**Work required**
Please reproduce, word for word, the part of the records that opens with the line containing "The width and height of the screenshot is (1224, 685)." and continues through the end of the records.

**Provided material**
....

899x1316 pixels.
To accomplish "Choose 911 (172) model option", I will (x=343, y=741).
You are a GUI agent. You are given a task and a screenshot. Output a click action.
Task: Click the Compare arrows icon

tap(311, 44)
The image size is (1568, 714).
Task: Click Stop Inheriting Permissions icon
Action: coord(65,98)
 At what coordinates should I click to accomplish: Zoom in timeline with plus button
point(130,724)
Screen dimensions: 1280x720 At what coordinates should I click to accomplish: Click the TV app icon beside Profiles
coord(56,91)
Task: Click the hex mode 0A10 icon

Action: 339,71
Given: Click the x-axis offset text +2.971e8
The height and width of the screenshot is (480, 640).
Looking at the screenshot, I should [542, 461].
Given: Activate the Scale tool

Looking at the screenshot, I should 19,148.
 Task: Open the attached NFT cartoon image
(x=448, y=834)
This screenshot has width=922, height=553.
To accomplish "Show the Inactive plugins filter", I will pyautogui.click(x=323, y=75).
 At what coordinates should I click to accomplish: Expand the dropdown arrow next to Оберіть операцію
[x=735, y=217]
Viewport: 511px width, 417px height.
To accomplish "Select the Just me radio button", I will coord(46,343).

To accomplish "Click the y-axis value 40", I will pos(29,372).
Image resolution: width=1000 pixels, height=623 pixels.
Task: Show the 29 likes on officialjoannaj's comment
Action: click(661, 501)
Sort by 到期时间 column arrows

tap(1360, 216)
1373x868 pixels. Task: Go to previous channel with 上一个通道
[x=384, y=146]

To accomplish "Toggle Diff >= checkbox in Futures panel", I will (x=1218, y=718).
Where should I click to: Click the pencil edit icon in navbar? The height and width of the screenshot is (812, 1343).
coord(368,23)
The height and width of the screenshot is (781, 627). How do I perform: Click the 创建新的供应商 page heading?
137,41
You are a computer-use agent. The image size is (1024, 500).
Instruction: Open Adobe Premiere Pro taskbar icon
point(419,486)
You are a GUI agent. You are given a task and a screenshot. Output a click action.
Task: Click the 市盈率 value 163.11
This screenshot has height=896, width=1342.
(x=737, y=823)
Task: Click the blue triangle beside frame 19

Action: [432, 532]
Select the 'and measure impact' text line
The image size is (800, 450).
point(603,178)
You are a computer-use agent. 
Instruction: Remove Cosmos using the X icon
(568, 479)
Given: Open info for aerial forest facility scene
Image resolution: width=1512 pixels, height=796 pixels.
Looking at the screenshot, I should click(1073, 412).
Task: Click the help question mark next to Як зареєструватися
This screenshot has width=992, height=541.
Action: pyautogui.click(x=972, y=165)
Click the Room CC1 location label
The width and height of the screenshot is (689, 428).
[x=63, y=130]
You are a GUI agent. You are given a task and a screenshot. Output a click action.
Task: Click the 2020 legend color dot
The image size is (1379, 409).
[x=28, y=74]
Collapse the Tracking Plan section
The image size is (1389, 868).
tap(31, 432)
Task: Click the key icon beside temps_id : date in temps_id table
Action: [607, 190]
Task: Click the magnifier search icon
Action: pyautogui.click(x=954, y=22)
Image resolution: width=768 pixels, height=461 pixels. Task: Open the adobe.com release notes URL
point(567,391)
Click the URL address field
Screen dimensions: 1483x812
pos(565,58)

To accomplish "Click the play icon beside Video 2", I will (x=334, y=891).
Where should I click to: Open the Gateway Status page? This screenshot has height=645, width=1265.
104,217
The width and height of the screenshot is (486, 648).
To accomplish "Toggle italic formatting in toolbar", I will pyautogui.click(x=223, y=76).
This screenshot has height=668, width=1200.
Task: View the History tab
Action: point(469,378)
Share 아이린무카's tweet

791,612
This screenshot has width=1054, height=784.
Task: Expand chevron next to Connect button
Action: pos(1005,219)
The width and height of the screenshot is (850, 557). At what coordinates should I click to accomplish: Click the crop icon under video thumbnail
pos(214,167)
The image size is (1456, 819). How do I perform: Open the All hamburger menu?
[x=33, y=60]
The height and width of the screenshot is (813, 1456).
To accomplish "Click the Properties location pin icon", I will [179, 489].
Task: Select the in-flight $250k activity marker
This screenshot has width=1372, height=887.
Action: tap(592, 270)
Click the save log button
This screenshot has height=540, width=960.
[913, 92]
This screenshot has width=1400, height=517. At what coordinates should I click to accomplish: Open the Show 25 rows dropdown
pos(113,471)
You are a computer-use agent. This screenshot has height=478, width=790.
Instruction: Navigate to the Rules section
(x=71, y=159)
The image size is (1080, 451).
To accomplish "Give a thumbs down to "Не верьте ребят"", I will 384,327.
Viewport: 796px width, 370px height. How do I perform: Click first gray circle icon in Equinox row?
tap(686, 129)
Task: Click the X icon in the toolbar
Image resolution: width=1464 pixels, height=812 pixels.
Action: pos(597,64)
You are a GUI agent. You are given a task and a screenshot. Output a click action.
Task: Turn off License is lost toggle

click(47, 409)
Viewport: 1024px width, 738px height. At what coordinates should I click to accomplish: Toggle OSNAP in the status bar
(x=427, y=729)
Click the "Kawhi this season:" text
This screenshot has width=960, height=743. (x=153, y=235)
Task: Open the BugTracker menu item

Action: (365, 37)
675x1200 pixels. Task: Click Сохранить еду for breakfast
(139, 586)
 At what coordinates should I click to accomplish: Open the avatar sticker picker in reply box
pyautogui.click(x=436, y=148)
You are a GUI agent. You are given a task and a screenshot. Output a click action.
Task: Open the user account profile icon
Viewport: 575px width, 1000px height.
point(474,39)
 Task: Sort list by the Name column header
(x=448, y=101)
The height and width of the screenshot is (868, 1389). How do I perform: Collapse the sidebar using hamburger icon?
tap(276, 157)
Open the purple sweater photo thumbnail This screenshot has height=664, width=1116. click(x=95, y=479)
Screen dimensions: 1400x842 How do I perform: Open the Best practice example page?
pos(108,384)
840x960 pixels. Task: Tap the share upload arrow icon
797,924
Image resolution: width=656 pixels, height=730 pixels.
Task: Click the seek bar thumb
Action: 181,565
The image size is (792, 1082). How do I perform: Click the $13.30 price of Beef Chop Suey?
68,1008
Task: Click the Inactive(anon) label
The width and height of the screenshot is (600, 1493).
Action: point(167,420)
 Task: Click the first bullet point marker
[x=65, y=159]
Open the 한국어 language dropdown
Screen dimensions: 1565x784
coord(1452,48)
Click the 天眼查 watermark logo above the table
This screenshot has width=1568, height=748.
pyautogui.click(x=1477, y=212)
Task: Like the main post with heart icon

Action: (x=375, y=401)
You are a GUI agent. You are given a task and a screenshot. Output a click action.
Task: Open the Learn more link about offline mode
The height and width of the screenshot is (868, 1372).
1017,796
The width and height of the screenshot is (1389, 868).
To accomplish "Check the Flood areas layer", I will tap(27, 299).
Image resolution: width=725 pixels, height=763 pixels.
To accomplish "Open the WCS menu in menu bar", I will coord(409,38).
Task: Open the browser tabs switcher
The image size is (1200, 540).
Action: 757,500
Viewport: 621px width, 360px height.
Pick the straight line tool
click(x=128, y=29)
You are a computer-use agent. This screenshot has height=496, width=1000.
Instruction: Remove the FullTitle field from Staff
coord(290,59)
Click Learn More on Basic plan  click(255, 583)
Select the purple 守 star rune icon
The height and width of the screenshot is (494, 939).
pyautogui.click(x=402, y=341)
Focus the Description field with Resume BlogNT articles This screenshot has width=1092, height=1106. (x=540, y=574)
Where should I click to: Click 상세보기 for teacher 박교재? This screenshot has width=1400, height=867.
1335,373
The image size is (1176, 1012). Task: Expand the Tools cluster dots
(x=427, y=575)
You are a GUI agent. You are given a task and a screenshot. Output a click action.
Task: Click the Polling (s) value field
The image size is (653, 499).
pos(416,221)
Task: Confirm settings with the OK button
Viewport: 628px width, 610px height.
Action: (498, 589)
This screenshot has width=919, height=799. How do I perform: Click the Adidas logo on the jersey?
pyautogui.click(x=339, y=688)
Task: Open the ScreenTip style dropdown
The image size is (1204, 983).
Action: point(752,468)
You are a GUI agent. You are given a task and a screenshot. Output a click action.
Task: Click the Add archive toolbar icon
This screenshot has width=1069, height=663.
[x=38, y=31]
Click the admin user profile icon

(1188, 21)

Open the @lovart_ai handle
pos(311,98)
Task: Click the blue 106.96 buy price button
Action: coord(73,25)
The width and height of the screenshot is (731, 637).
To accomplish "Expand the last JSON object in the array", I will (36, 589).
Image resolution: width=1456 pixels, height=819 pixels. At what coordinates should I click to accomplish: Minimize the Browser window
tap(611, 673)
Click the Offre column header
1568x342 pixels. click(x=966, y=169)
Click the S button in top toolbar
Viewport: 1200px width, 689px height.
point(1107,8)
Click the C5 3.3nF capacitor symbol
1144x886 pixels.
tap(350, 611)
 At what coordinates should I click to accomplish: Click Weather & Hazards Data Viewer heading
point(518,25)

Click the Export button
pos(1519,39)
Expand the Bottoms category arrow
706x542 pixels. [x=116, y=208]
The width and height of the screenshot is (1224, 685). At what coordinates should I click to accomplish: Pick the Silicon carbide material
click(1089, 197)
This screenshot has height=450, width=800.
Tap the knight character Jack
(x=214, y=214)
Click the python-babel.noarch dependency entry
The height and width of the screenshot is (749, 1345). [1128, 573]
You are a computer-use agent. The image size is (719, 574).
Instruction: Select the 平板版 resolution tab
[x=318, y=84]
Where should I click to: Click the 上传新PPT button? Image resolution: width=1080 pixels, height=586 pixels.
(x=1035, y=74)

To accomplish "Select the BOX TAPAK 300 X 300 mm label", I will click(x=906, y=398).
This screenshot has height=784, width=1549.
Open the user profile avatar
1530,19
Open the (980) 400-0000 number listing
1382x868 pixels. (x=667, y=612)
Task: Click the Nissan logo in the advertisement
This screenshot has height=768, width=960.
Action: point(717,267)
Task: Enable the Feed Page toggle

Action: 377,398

....

**Exercise result**
The width and height of the screenshot is (1224, 685). At what coordinates should I click to accomplish: Pick the Silicon carbide material
click(1089, 197)
This screenshot has height=450, width=800.
Tap the knight character Jack
(x=214, y=214)
Click the python-babel.noarch dependency entry
The height and width of the screenshot is (749, 1345). [1128, 573]
You are a computer-use agent. The image size is (719, 574).
Instruction: Select the 平板版 resolution tab
[x=318, y=84]
Where should I click to: Click the 上传新PPT button? Image resolution: width=1080 pixels, height=586 pixels.
(x=1035, y=74)

To accomplish "Select the BOX TAPAK 300 X 300 mm label", I will click(x=906, y=398).
This screenshot has height=784, width=1549.
Open the user profile avatar
1530,19
Open the (980) 400-0000 number listing
1382x868 pixels. (x=667, y=612)
Task: Click the Nissan logo in the advertisement
This screenshot has height=768, width=960.
Action: point(717,267)
Task: Enable the Feed Page toggle

Action: 377,398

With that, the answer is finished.